A vigilância sobre o novo governo está expressa num artigo sobre as continências militares e sobre qualquer ato do novo governo que pudesse ser interpretado como um retrocesso nas leis civis. Casos de subvenção financeira a eventos religiosos celebrados por padres católicos, deslocamento da força policial nacional para dar cobertura a festas religiosas, entre outras possibilidades, eram sempre duramente combatidos pela imprensa protestante.
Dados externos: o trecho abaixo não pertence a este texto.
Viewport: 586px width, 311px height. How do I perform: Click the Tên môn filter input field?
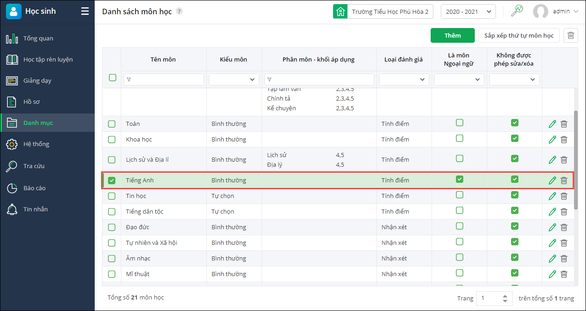point(164,79)
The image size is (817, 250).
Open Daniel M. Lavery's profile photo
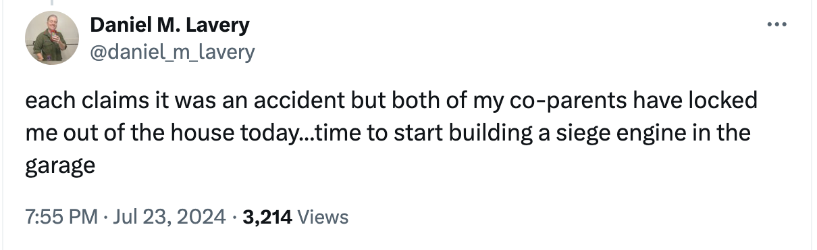point(51,39)
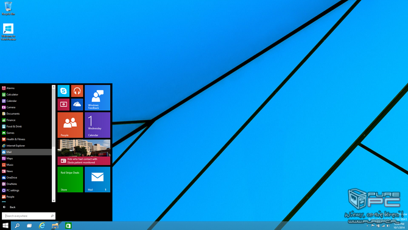Viewport: 408px width, 230px height.
Task: Open the red Video tile
Action: pyautogui.click(x=63, y=104)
É o que se pode observar no artigo seguinte:

As Continencias – Parece que o governo reconheceu que a opposição levantada contra a tabela de contingências publicada há algum tempo no Diario Official, era bem fundada, e vemos pelo O Paiz, de 4 deste mez, que o presidente da Republica, no intuito de regular as continências estabelecidas pelas leis e ordens existentes, resolveu por decreto de 2 deste mez, approvar uma tabela inteiramente diversa da anterior, e em que não se diz palavra sobre continências

devidas ás imagens dos santos, ao viatico, ao santo lenho, ás procissões e outras cousas semelhantes. Felicitamos o Governo pela emenda que fez, e que não podia deixar de fazer sem falsificar inteiramente a doutrina constitucional da separação completa entre o Estado e a igreja. (IE: 18.04.1891, p. 123)
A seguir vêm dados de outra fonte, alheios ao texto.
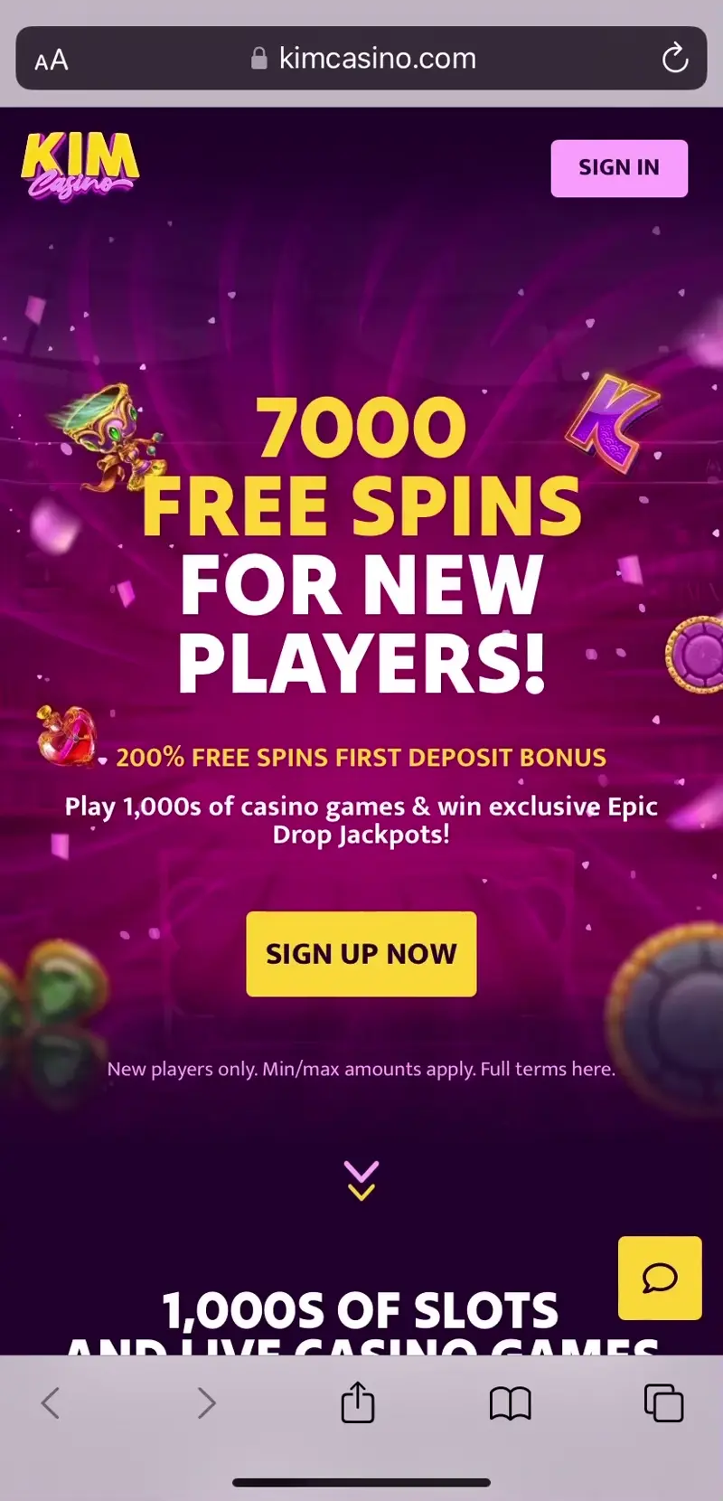
Task: Tap the 200% first deposit bonus text
Action: tap(362, 758)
Como bons cidadãos, os protestantes entendem que devem prestar reverência aos símbolos da Pátria, mas não admitem a possibilidade de que o Exército tenha de se curvar diante das procissões, imagens de santos ou mesmo da cruz. No penúltimo ano de circulação, o jornal Imprensa Evangélica noticia a morte de D. Pedro de Alcântara, ocorrida em Paris, a 5 de dezembro de 1891: “nós, como brazileiros, registramos com pesar o fallecimento do compatriota illustre”. (IE: 12.12.1891, p. 392).
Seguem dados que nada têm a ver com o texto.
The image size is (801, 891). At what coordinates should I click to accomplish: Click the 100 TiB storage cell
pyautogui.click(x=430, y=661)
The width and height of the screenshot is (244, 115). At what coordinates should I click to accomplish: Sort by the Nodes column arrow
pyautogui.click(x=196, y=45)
Voltando aos episódios republicanos, devemos lembrar que, no entanto, houve atritos com o próprio Congresso que levaram Deodoro à renúncia. Intenta-se um golpe de Estado e, finalmente, Floriano Peixoto assume a chefia do Estado, (23/11/1891 a 15/11/1894), entrando para a história como o “Marechal de Ferro”. A crise intensifica- se, com a Revolução Federalista no Rio Grande do Sul, tendo reflexos no Paraná e Santa Catarina. A Revolta Federalista foi um movimento iniciado no Rio Grande do Sul, em 1893, chefiado por Gume rcindo Saraiva, contra o presidente do seu Estado, Julio de Castilhos , e reeditou uma tensão entre os chefes locais, que já havia no Rio Grande do Sul desde os tempos do Império. Emilia Viotti da Costa, (1998) dá-nos um importante panorama destes episódios no Sul e que se espalharam depois pelo Paraná e Santa Catarina. Os reflexos dessa oposição chegam a São Paulo provocando a reação de Bernardino de Campos, que além de defender os interesses republicanos, ainda envia uma tropa paulista para enfrentar os federalistas na cidade da Lapa, no Paraná. Houve muitos combates entre os anos de 1893 e 1895, saindo vitoriosas as tropas que defendiam o governador, conhecidas também como “pica-paus”. Os oponentes, “os maragatos”, seguiam as instruções de Gaspar Silveira Martins, que pretendia revisão na Constituição e implantação do sistema parlamentarista. Destaca-se neste conjunto de enfrentamentos o combate de junho de 1895, no Campo de Osório, quando o almirante Saldanha da Gama, com apenas 400 soldados, lutou até a morte para defender as forças legalistas. O presidente da República, Prudente de Moraes (1894-1898), consegue finalmente restabelecer a paz através do General Queiroz Galvão (John Schultz, 1978). Mesmo sem querer fazer ou participar de guerras e conflitos, os protestantes se alistaram nas fileiras republicanas com convicção, e se não pegavam em armas, seu discurso dava sustentação ideológica para quem o fazia. A imprensa tornara-se aliada da República.